AVAILABLE DATA Block Start
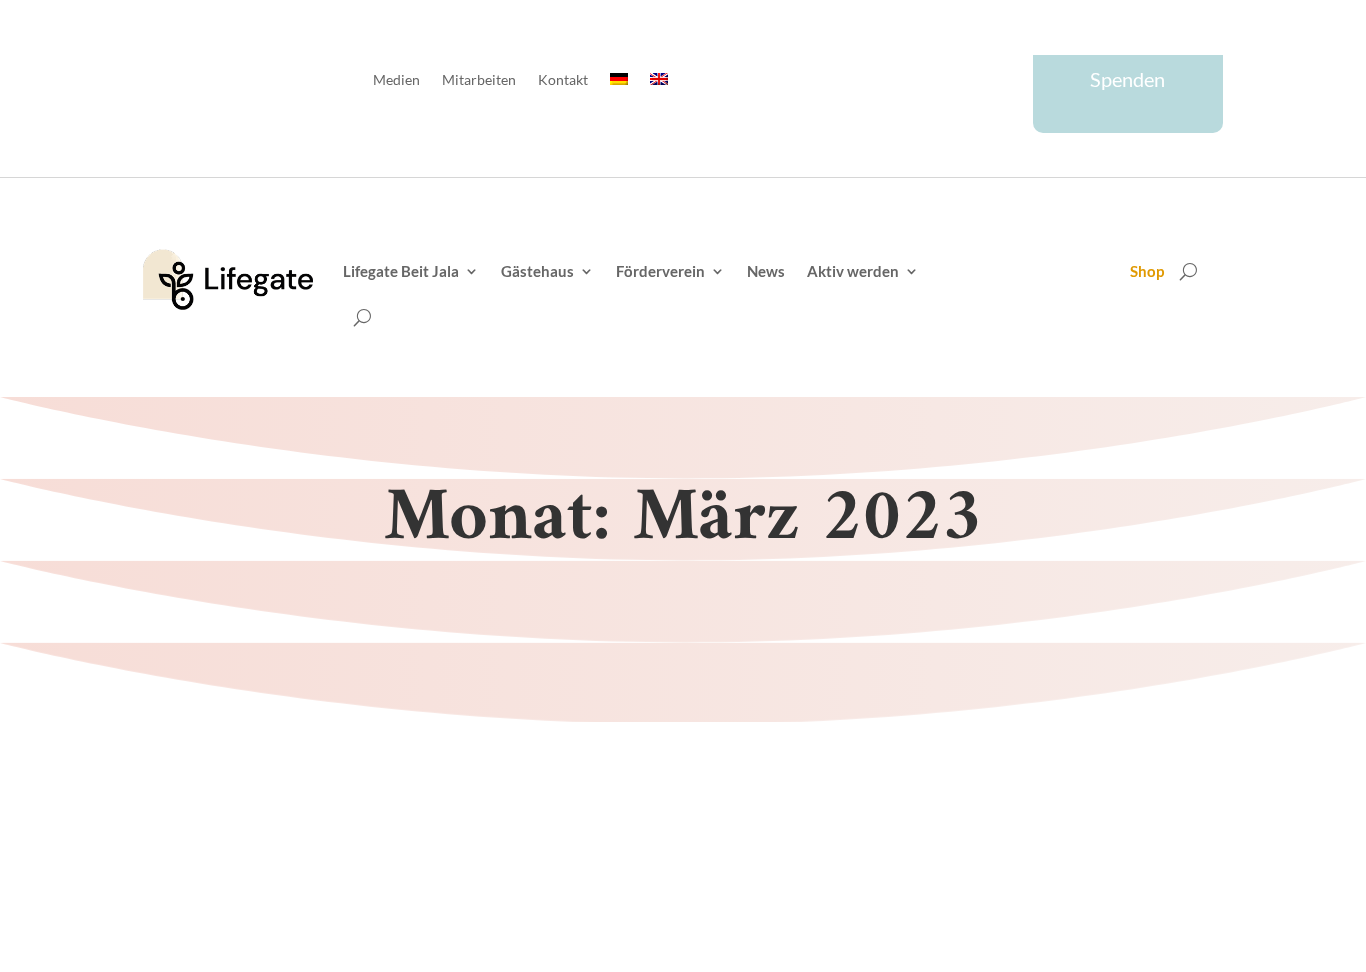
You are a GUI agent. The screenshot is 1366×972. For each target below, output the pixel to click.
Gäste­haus (537, 271)
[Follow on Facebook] (923, 83)
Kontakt (563, 80)
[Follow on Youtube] (963, 83)
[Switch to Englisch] (659, 84)
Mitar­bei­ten (479, 80)
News (766, 271)
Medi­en (396, 80)
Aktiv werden (853, 271)
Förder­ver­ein (660, 271)
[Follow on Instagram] (1003, 83)
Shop (1147, 272)
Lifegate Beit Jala (401, 271)
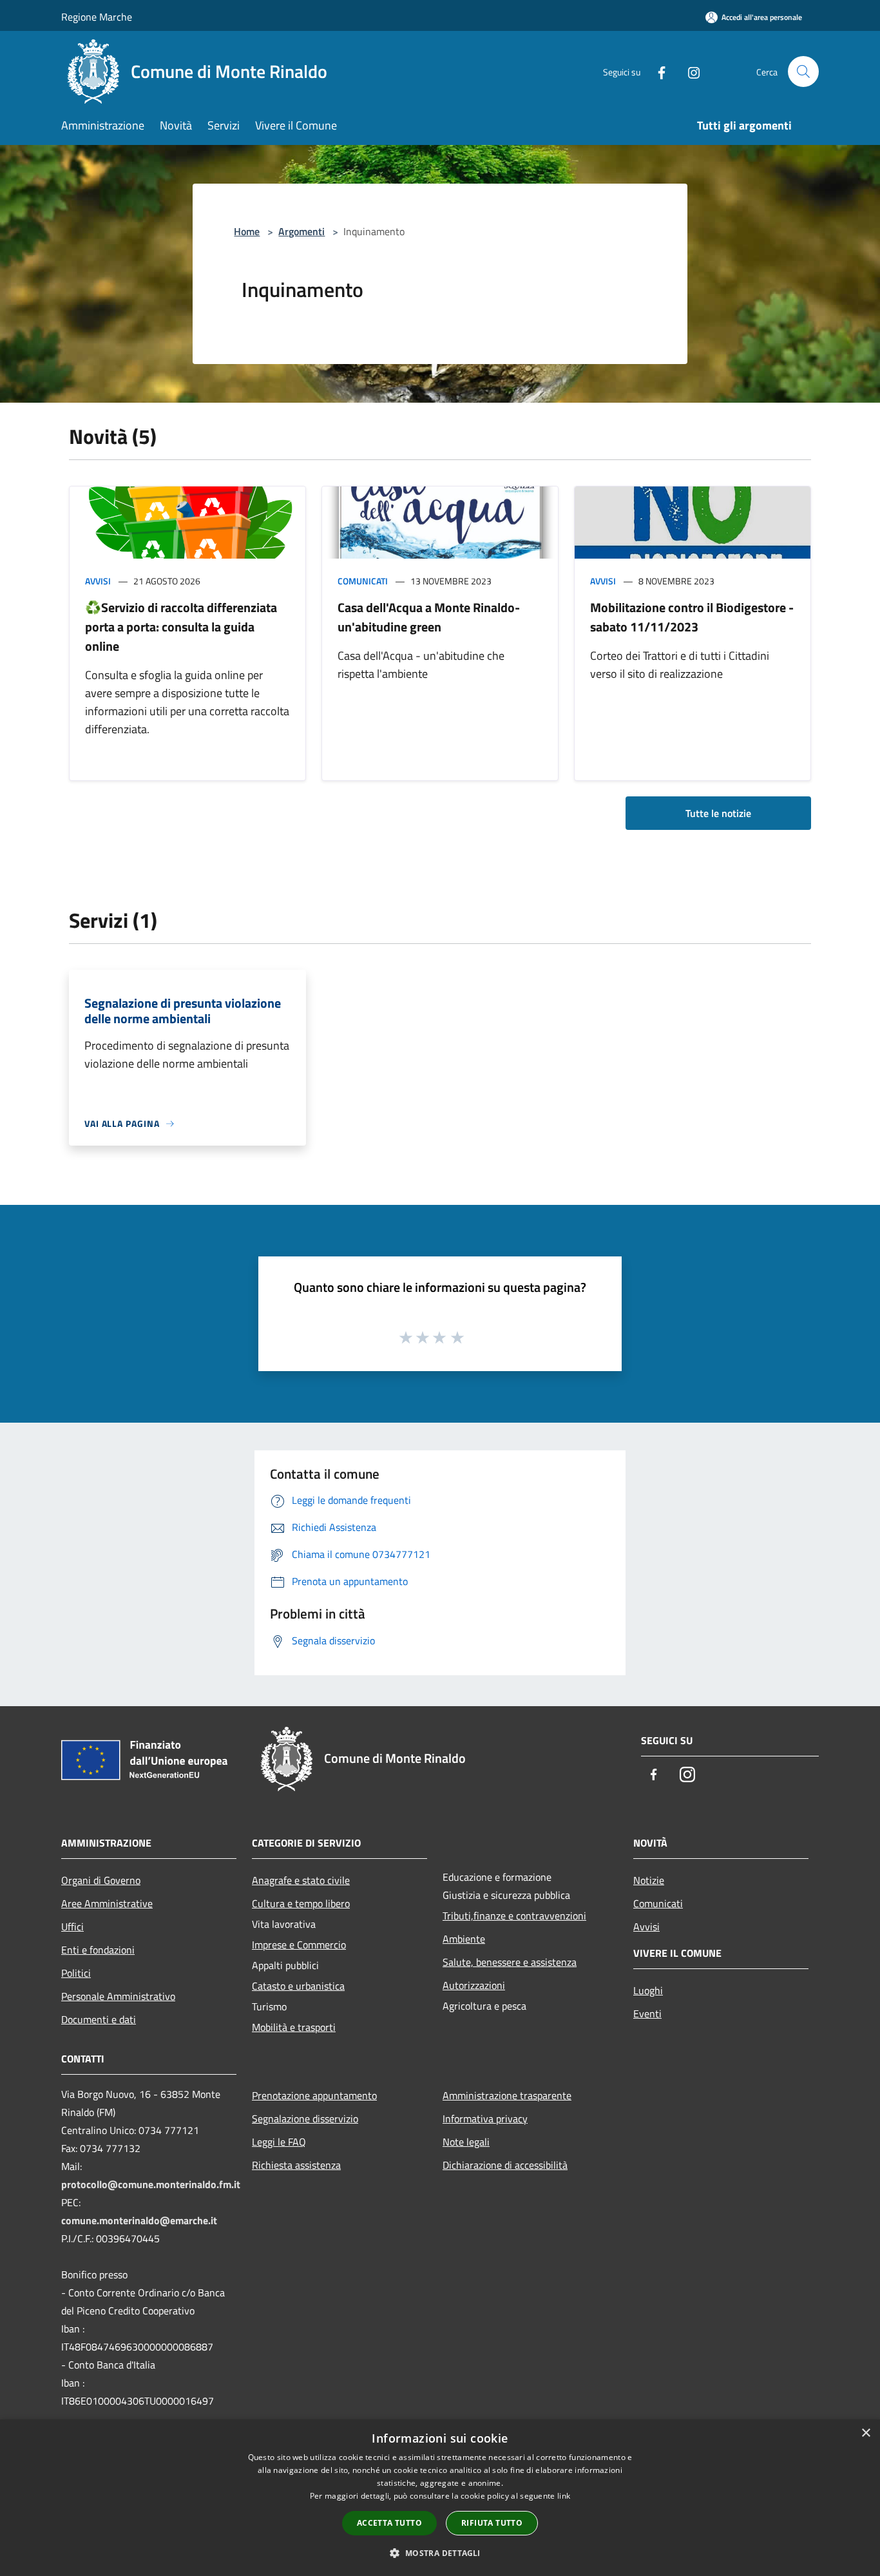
AVAILABLE DATA Block End
◆ WORK REQUIRED ◆
Every record is to be reproduced exactly, with no pictures included.

◆ ANSWER SECTION ◆
You are a GUI agent. The screenshot is 1366×972. For each target below, output the pixel to click.
Gäste­haus (537, 271)
[Follow on Facebook] (923, 83)
Kontakt (563, 80)
[Follow on Youtube] (963, 83)
[Switch to Englisch] (659, 84)
Mitar­bei­ten (479, 80)
News (766, 271)
Medi­en (396, 80)
Aktiv werden (853, 271)
Förder­ver­ein (660, 271)
[Follow on Instagram] (1003, 83)
Shop (1147, 272)
Lifegate Beit Jala (401, 271)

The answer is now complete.